**What to do:**
Only the lines from the top of the data through the line containing "[Submit news] (26, 1241)" should be duplicated, exactly as they appear.

**Given data:**
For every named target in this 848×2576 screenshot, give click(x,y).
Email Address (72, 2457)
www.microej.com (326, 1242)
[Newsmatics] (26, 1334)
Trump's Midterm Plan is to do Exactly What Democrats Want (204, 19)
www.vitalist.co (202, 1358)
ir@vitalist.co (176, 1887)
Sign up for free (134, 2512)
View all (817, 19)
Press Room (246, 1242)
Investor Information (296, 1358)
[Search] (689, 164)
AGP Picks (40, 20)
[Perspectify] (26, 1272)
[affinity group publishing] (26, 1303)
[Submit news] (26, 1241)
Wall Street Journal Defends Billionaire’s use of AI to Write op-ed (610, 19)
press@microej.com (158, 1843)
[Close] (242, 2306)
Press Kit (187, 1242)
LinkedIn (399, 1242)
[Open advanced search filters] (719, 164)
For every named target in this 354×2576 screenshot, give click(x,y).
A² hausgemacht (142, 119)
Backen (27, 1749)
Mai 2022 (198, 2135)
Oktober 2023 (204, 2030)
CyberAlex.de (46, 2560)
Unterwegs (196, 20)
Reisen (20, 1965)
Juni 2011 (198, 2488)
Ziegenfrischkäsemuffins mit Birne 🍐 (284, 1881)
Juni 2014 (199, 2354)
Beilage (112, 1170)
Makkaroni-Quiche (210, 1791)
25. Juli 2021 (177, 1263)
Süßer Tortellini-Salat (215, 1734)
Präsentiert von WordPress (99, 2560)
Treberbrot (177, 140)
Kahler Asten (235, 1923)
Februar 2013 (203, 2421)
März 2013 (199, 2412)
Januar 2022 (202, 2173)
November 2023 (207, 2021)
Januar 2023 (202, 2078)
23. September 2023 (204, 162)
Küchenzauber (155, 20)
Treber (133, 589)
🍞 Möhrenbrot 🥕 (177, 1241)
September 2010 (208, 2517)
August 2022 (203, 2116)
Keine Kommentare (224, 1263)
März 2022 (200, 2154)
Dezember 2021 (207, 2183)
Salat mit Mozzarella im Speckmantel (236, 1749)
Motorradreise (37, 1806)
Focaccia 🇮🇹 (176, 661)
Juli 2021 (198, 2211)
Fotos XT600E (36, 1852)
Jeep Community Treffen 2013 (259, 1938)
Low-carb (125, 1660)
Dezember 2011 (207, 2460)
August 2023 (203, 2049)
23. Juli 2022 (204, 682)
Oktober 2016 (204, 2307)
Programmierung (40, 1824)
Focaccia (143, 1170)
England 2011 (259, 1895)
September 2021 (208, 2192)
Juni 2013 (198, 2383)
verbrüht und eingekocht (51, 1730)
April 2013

**Written solution:**
For every named target in this 848×2576 screenshot, give click(x,y).
Email Address (72, 2457)
www.microej.com (326, 1242)
[Newsmatics] (26, 1334)
Trump's Midterm Plan is to do Exactly What Democrats Want (204, 19)
www.vitalist.co (202, 1358)
ir@vitalist.co (176, 1887)
Sign up for free (134, 2512)
View all (817, 19)
Press Room (246, 1242)
Investor Information (296, 1358)
[Search] (689, 164)
AGP Picks (40, 20)
[Perspectify] (26, 1272)
[affinity group publishing] (26, 1303)
[Submit news] (26, 1241)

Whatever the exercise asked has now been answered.